Steps to digging under the meaning of EMR certification: 

Cocker Spaniel digging

Image via Wikipedia

  1. Click to see the most recent alphabetical list (by product name not company) of all products certified here.
  2. Find the company or companies you are using or are considering using.
  3. Check that the exact name of the product is what you have or might purchase.
  4. Check to find out if a module or part of the product is certified or if the complete product is certified.
  5. Check to make sure the version of the product is the version you have or will have.

If you have questions about each company’s exact criteria met, you are in luck!  On the ONC site here, you can click on each company’s detail (“View Criteria”) on the far right column labeled “Certification Status” to see what they have and don’t have.  Compare this to how you are anticipating using your EMR to meet meaningful use.  The more check marks a company has, the better-equipped they are (and more flexible) to meet your practice needs and to qualify for the stimulus money.
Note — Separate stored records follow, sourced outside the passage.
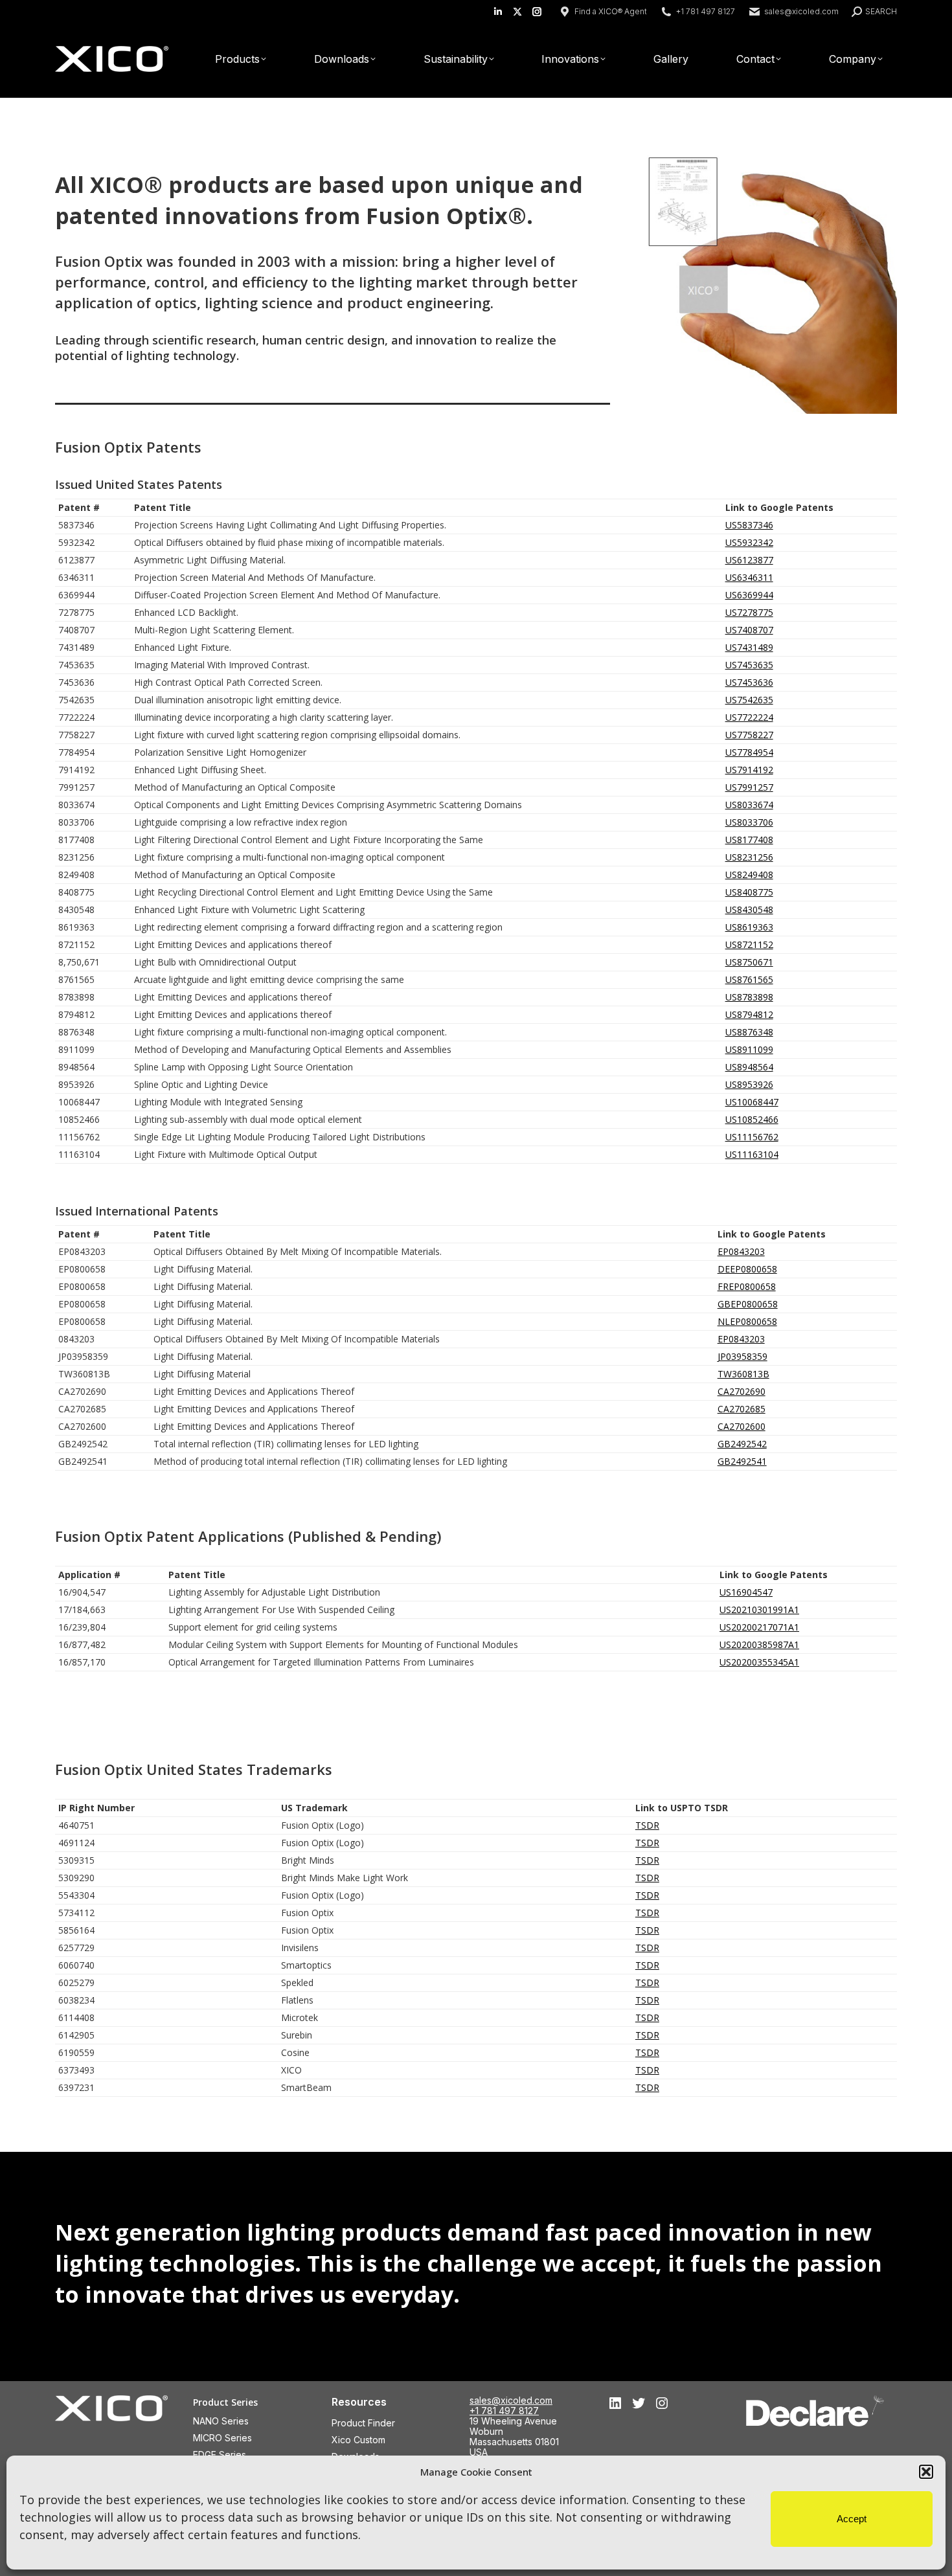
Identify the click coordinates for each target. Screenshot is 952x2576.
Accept (852, 2518)
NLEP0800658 (747, 1321)
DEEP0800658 (747, 1269)
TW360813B (743, 1374)
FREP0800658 (747, 1286)
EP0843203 (741, 1251)
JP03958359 (742, 1356)
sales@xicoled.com (801, 11)
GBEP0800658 (748, 1304)
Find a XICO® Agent (610, 11)
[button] (926, 2471)
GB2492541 (742, 1461)
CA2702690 (741, 1391)
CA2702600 (741, 1426)
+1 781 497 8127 (504, 2410)
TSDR (647, 1825)
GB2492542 (742, 1444)
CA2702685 (741, 1409)
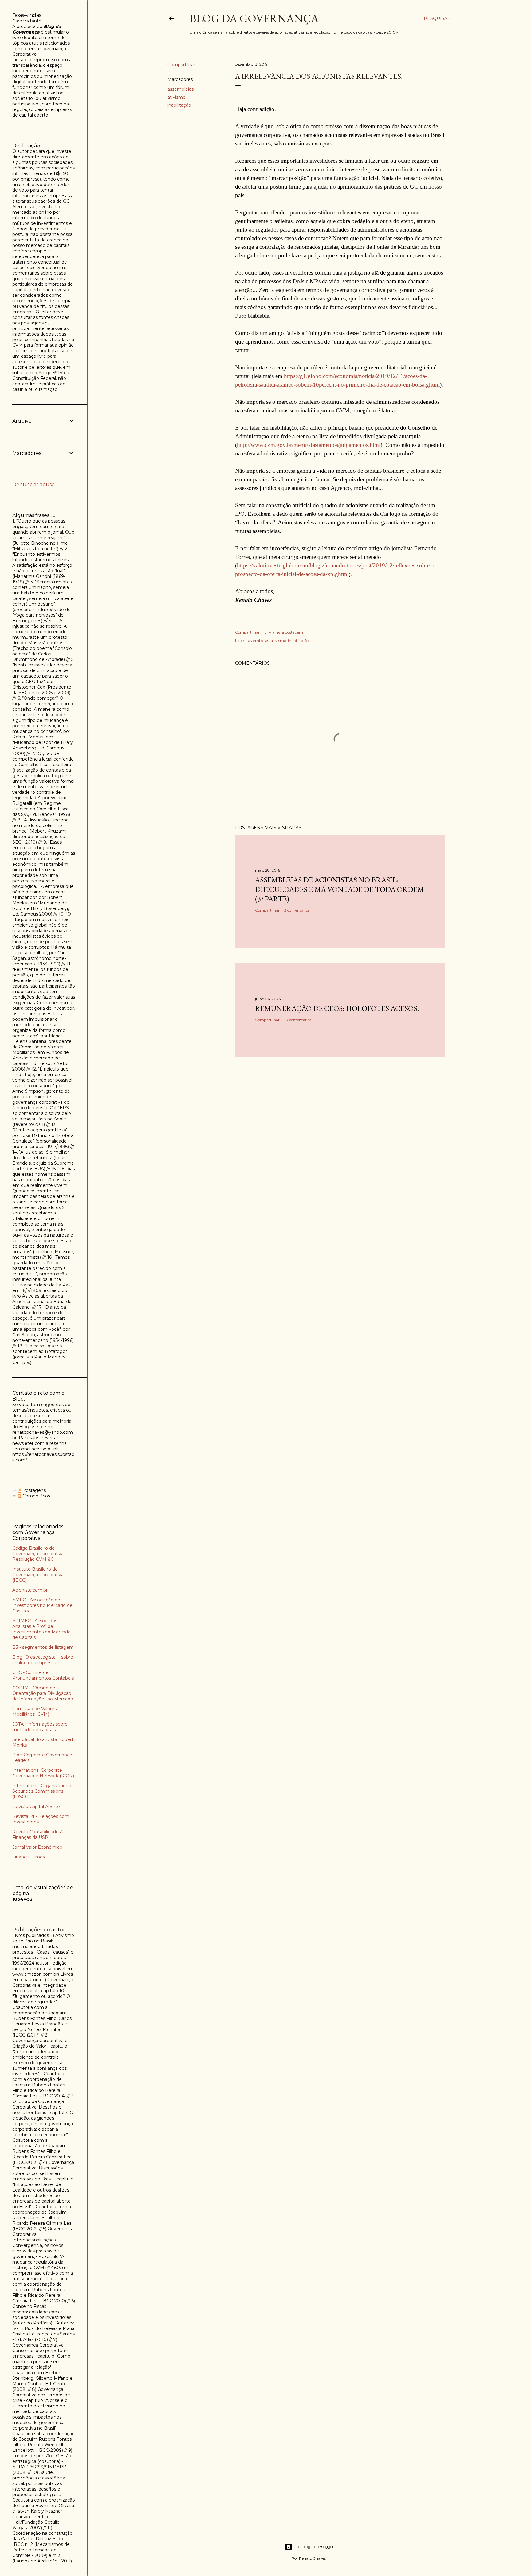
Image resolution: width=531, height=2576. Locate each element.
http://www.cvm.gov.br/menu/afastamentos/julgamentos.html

The ONC site with the Certified Health IT Product List (CHPL) is Version 1.0.  Version 2.0 is now being developed and will provide the Clinical Quality Measures each product was tested on, and the capability to query and sort the data for viewing. The next version will also provide the reporting number that will be accepted by CMS for purposes of attestation under the EHR (“meaningful use”) incentives programs.
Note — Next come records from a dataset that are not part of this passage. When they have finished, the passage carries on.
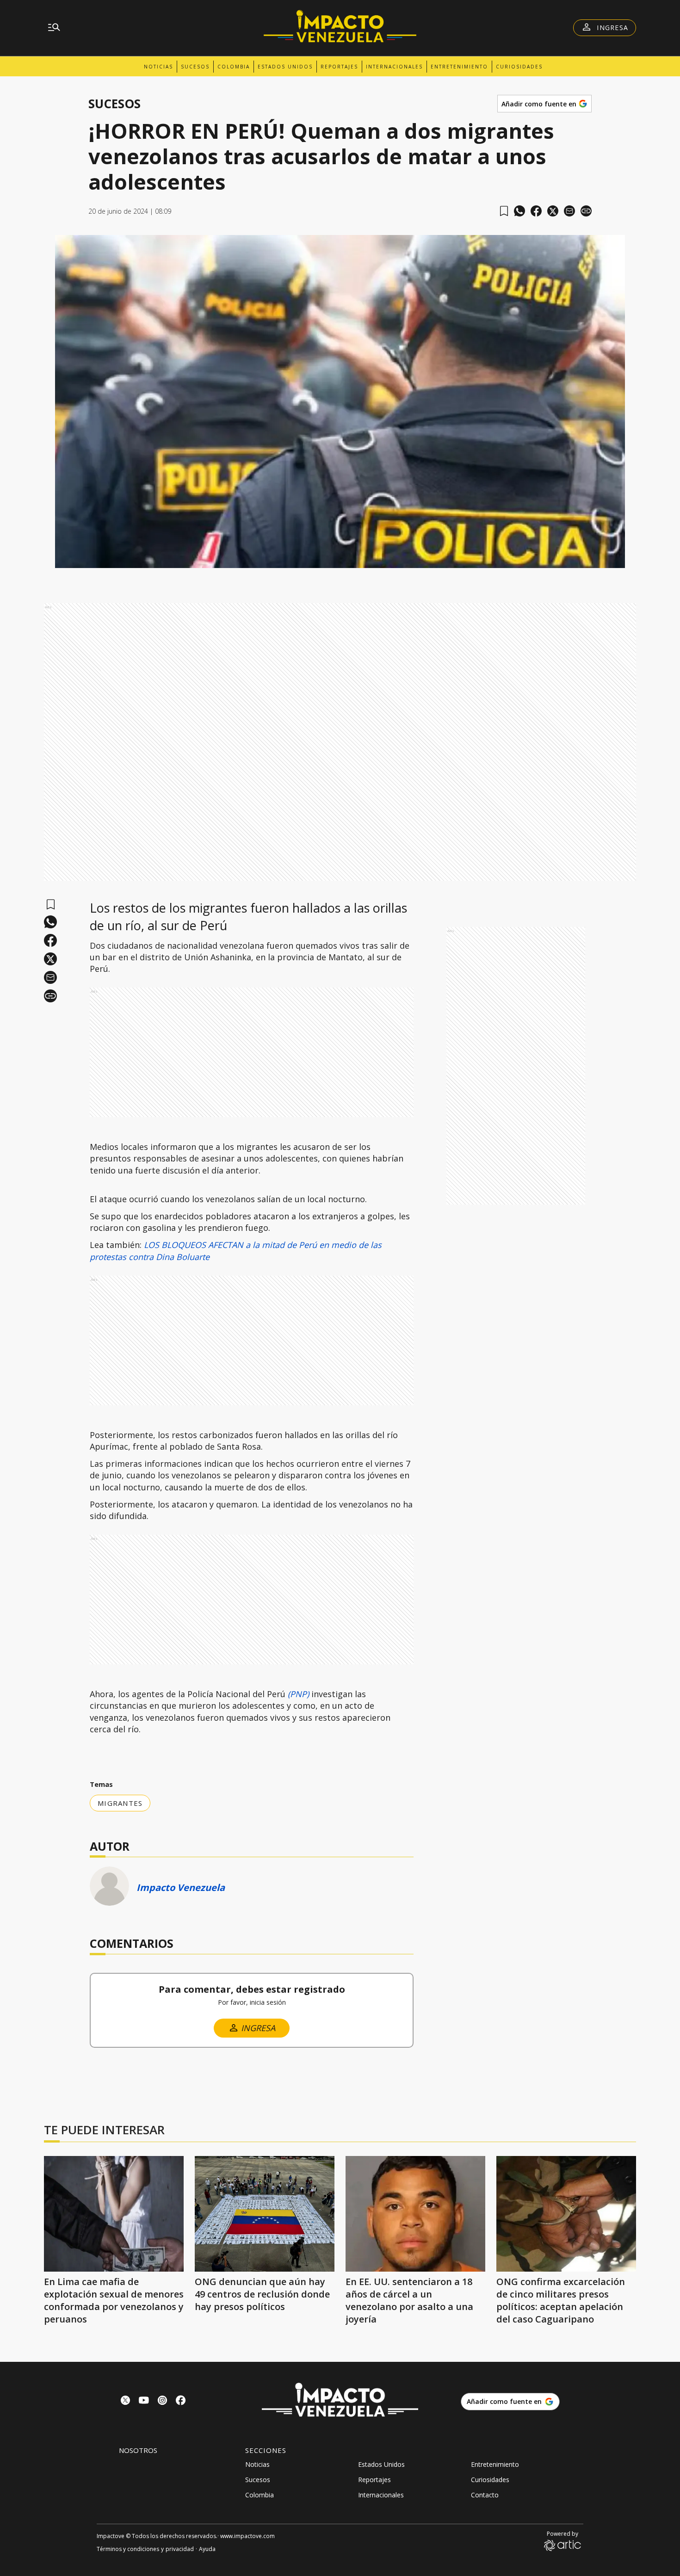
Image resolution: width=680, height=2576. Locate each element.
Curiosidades (519, 66)
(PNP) (297, 1693)
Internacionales (394, 66)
You can tell ONC what you think would be helpful in the new version by emailing your ideas to ONC.certification@hhs.gov, with “CHPL” in the subject line.
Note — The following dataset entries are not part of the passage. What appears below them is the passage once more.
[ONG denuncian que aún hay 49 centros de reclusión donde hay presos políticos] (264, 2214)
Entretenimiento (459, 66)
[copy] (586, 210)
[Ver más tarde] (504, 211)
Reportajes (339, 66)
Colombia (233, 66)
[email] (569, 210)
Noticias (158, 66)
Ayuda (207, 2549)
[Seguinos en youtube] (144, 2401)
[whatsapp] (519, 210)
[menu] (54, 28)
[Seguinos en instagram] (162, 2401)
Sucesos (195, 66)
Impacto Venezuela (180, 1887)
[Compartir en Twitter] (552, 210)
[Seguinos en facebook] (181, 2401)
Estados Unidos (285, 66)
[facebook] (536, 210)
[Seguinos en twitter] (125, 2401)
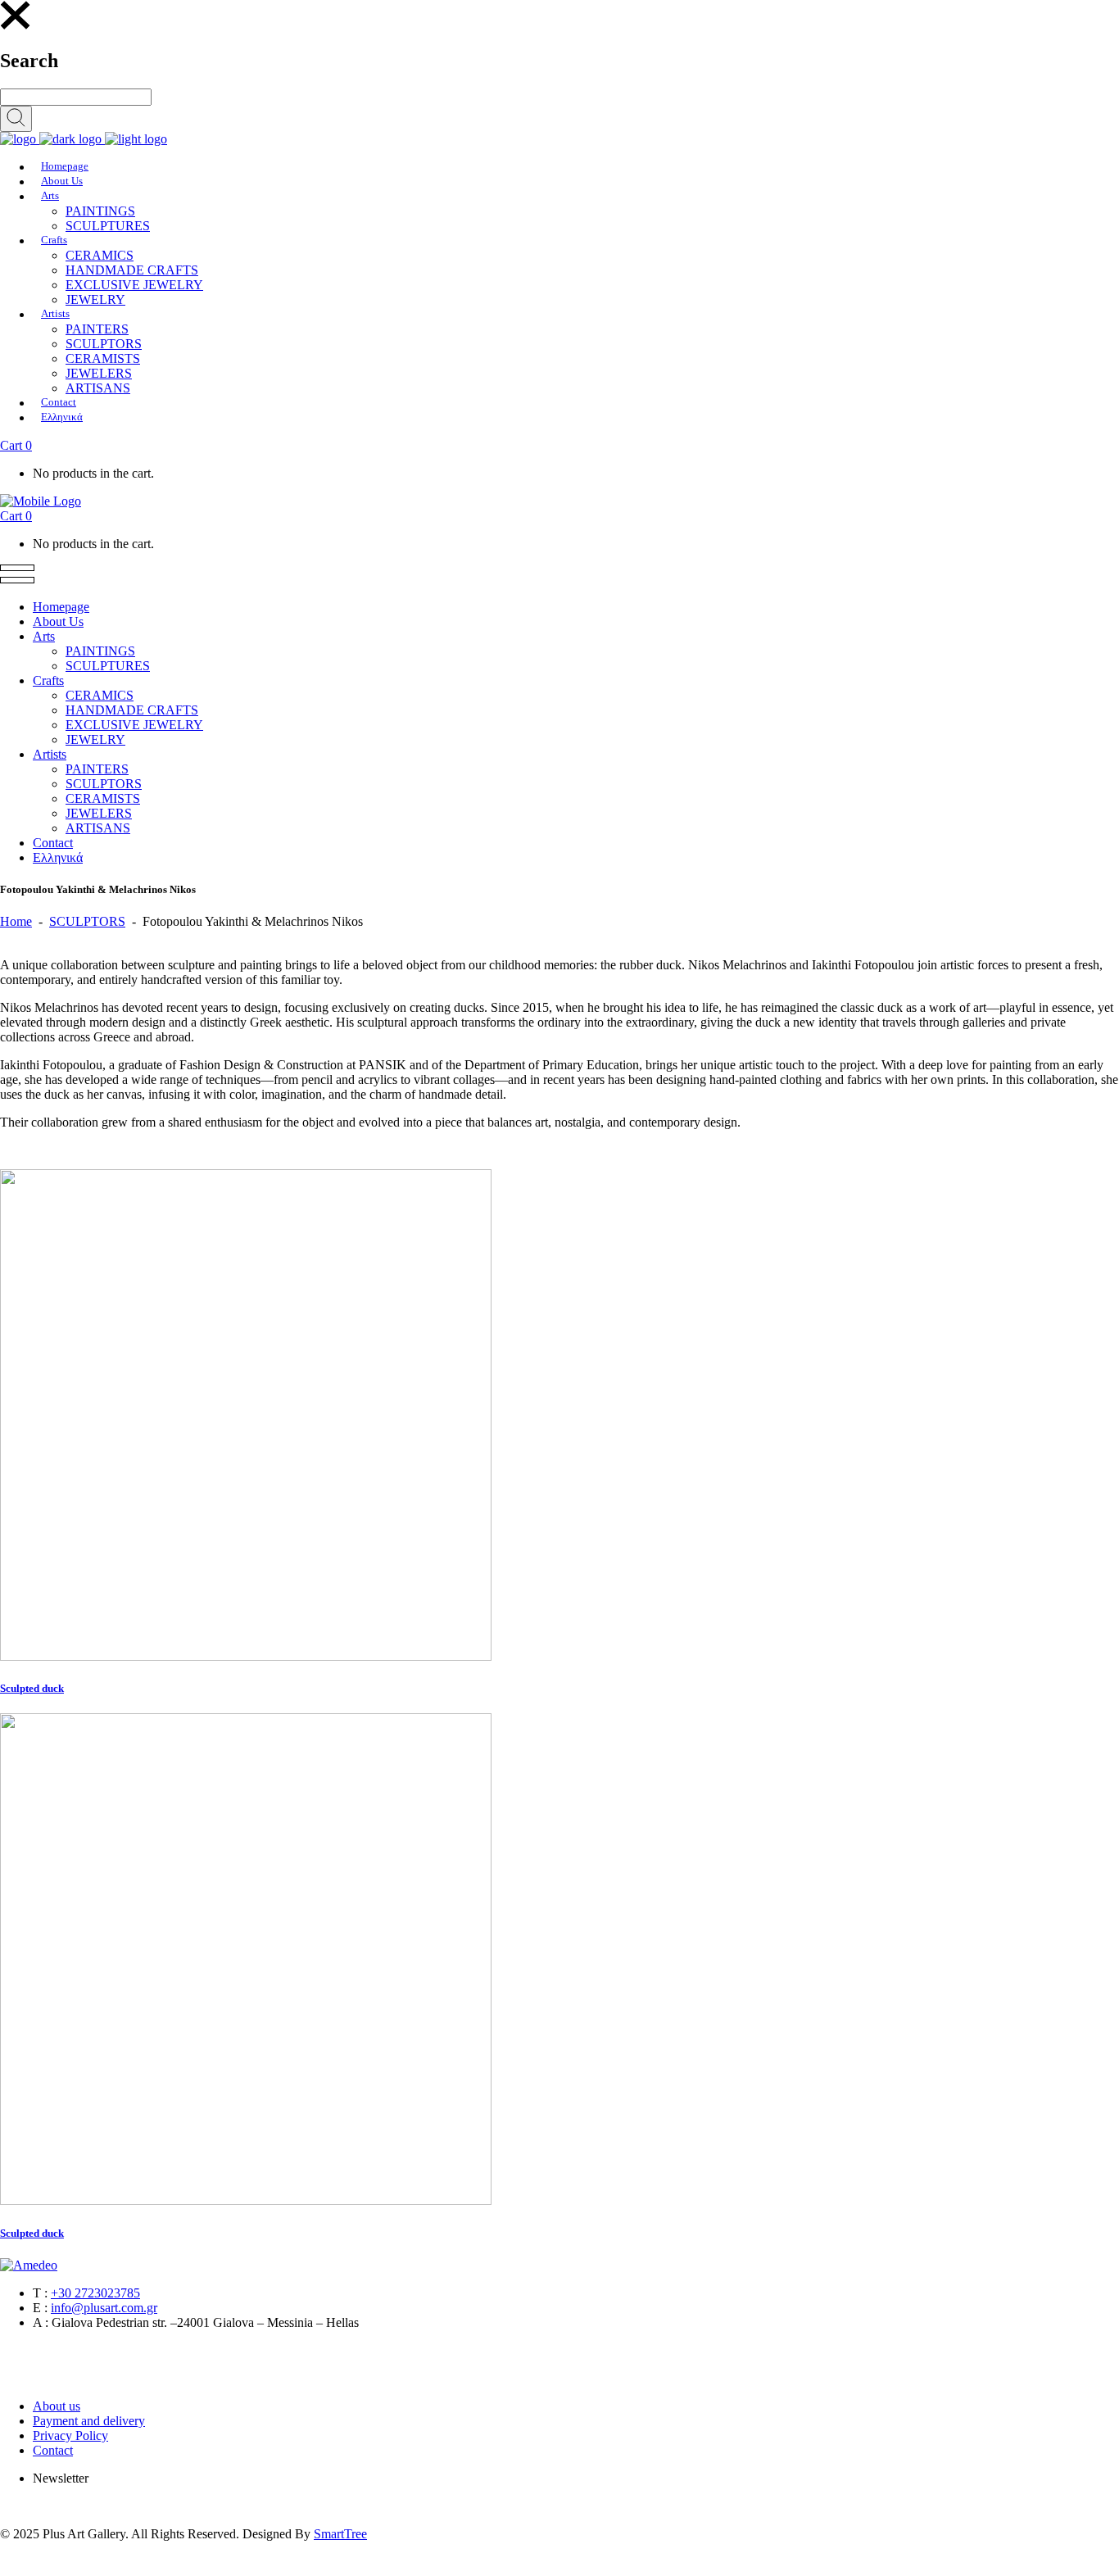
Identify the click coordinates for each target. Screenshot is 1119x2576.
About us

If you’d like a list of just outpatient/medical practice EMR products or just inpatient / hospital products, I’ve split the big list into two smaller printable lists here:

Medical Practice / Outpatient

Hospital / Outpatient

Tips On Buying An EMR

To-do list book.

Remember that meeting meaningful use does not tell the whole story – if you are shopping for an EMR be prepared to go beyond a product’s certification status to consider:

  • Flexibility – does it make the practice conform to it or can it conform to the practice? How?
  • Templates and best practices – are you starting from scratch in developing protocols, templates and cheat sheets for your practice, or does it have a storehouse of examples to choose from or tweak?
  • Built for the physician, or the billing office, or the nurses, but doesn’t really meet the needs of all three? Make sure the functionality is not too skewed to one user group, but if it is, it should be somewhat skewed to the provider.
  • Interface and integration with your practice management system. Does the information flow both ways? Do you ever have to re-enter information because one side doesn’t speak to the other?
  • Interface with other inside and outside systems: Labs, imaging, hospital systems, ambulatory surgical center systems?
  • Built-in Resources: annual upgrade of HCPCS and ICD codes, drug compendium (Epocrates), comparative effectiveness prompting?
  • Mobile applications – EMR on your providers’ phones?
  • Data entry systems – laptops, notebooks, tablets, iPads, smartphones, voice recognition?
  • Hosting – in your office? at the hospital? at the vendor’s data center? in the cloud of your choice?
  • What’s the plan for ICD-10? Will they provide practice support and education for the change or will they just change the number of characters in the diagnosis code field?
  • Price, including annual maintenance and additional costs for training, implementation, on-site support during go-live, and additional licenses for providers or staff.